(Ejercicios)
a) Edita el tramo del texto extraído que va desde «Pablo VI, por» hasta «a los pobres.»: escríbelo de nuevo con «guerra» en lugar de «armamento».
b) Enumera los niveles que, según el texto extraído, la tecnología podría proporcionar a la familia humana.
======== Texto extraído
Se impone una aclaración. Muchas cosas van muy bien, pero están originando consecuencias cargadas de problemas y peligros. Sería necesario, por tanto, introducir en ellas correcciones y encauzarlas mejor.
Pablo VI, por ejemplo, ha hablado de los «pueblos hambrientos, los cuales interpelan hoy dramáticamente a los pueblos opulentos», y de la «cólera de los pobres, de consecuencias imprevisibles». En realidad lo que ocurre es lo siguiente: Una tercera parte de la humanidad nada en la abundancia de todo y derrocha sin miramientos, mientras las otras dos terceras partes viven en la miseria, que aumenta constantemente. Para remediarla bastaría suprimir los insensatos gastos de armamento y reducir ciertos lujos; en poco tiempo, la tecnología podría proporcionar a la familia humana un nivel económico, social y cultural bastante elevado. Esto lo sabe muy bien todo el mundo, y es esto sobre todo lo que irrita a los pobres.
He hablado de la «familia humana»… Nunca como en nuestros días se ha tenido conciencia de la pequeñez de nuestro planeta. Por ello tenemos hambre y sed de unidad, pero fuerzas opuestas nos paralizan constantemente en el camino hacia ella.
================
======== Datos de origen
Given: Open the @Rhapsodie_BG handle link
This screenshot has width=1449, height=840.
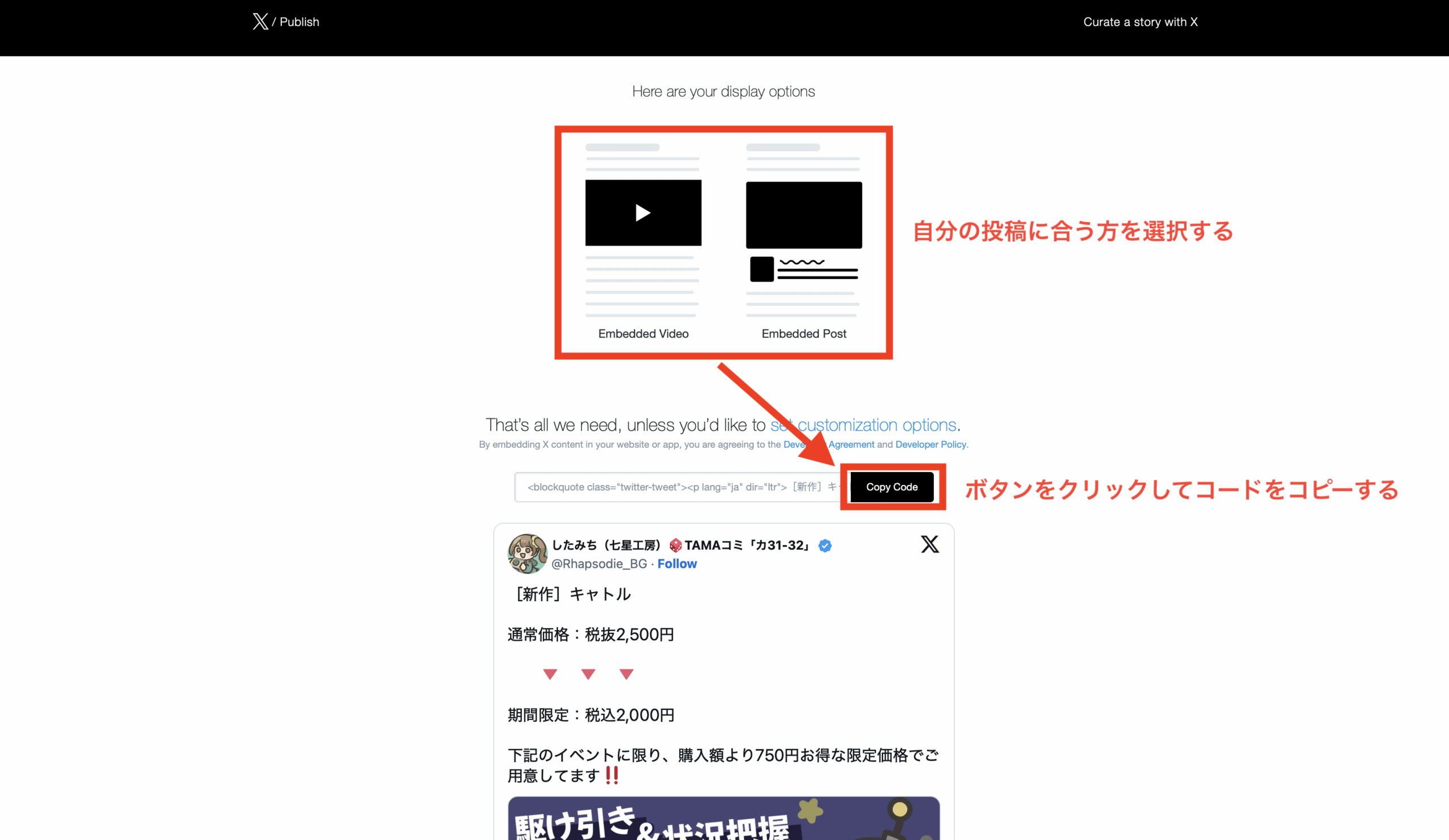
================
(Soluciones)
a)
Pablo VI, por ejemplo, ha hablado de los «pueblos hambrientos, los cuales interpelan hoy dramáticamente a los pueblos opulentos», y de la «cólera de los pobres, de consecuencias imprevisibles». En realidad lo que ocurre es lo siguiente: Una tercera parte de la humanidad nada en la abundancia de todo y derrocha sin miramientos, mientras las otras dos terceras partes viven en la miseria, que aumenta constantemente. Para remediarla bastaría suprimir los insensatos gastos de guerra y reducir ciertos lujos; en poco tiempo, la tecnología podría proporcionar a la familia humana un nivel económico, social y cultural bastante elevado. Esto lo sabe muy bien todo el mundo, y es esto sobre todo lo que irrita a los pobres.

b)
- Económico
- Social
- Cultural